• 제공된 자료:

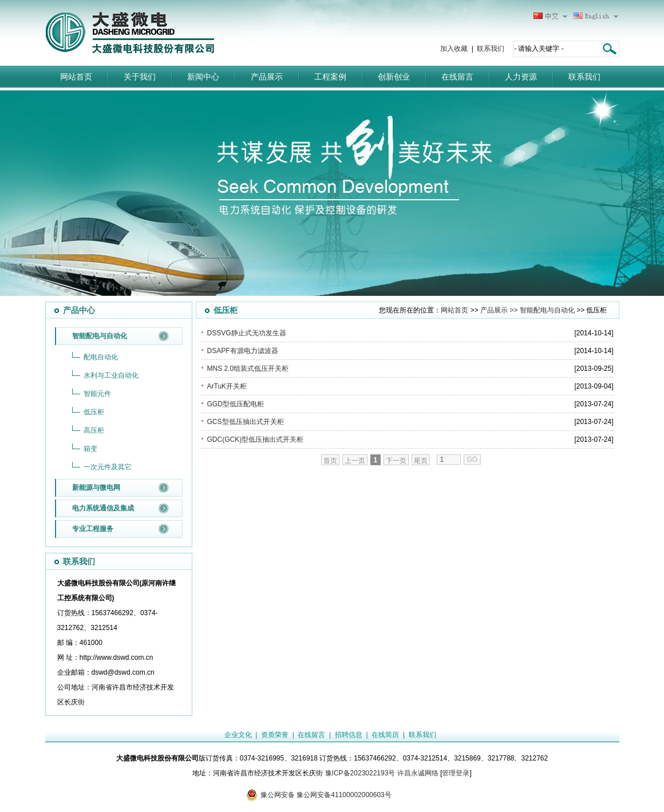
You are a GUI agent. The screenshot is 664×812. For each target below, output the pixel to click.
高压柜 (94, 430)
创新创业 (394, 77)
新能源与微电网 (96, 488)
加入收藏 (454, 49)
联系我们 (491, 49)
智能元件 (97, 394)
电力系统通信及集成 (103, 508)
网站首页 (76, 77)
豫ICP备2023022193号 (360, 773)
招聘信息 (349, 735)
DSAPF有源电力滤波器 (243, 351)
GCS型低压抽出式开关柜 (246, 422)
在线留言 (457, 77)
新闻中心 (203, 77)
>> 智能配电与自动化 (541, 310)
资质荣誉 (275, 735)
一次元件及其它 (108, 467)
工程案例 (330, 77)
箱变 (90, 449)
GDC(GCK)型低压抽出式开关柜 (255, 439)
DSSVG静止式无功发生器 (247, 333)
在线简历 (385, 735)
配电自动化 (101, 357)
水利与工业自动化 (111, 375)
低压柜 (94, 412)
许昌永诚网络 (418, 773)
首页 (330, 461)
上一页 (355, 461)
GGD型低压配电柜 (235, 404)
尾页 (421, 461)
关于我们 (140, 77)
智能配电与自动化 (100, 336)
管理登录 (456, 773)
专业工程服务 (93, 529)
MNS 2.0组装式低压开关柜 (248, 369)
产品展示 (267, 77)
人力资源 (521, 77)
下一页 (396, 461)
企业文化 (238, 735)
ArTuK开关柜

• 짧은 연습:
위 자료를 처음부터 끝까지 한 글자도 바꾸지 말고 그대로 옮겨 쓰세요. 그림은 답에 넣지 마세요.

• 연습 답변:
You are a GUI agent. The screenshot is 664×812. For each target below, output the pixel to click.
高压柜 (94, 430)
创新创业 (394, 77)
新能源与微电网 (96, 488)
加入收藏 (454, 49)
联系我们 (491, 49)
智能元件 (97, 394)
电力系统通信及集成 (103, 508)
网站首页 (76, 77)
豫ICP备2023022193号 (360, 773)
招聘信息 (349, 735)
DSAPF有源电力滤波器 (243, 351)
GCS型低压抽出式开关柜 (246, 422)
在线留言 (457, 77)
新闻中心 (203, 77)
>> 智能配电与自动化 (541, 310)
资质荣誉 (275, 735)
一次元件及其它 (108, 467)
工程案例 (330, 77)
箱变 (90, 449)
GDC(GCK)型低压抽出式开关柜 (255, 439)
DSSVG静止式无功发生器 (247, 333)
在线简历 (385, 735)
配电自动化 (101, 357)
水利与工业自动化 (111, 375)
低压柜 (94, 412)
许昌永诚网络 (418, 773)
首页 (330, 461)
上一页 (355, 461)
GGD型低压配电柜 (235, 404)
尾页 (421, 461)
关于我们 (140, 77)
智能配电与自动化 (100, 336)
管理登录 (456, 773)
专业工程服务 (93, 529)
MNS 2.0组装式低压开关柜 (248, 369)
产品展示 (267, 77)
人力资源 (521, 77)
下一页 (396, 461)
企业文化 (238, 735)
ArTuK开关柜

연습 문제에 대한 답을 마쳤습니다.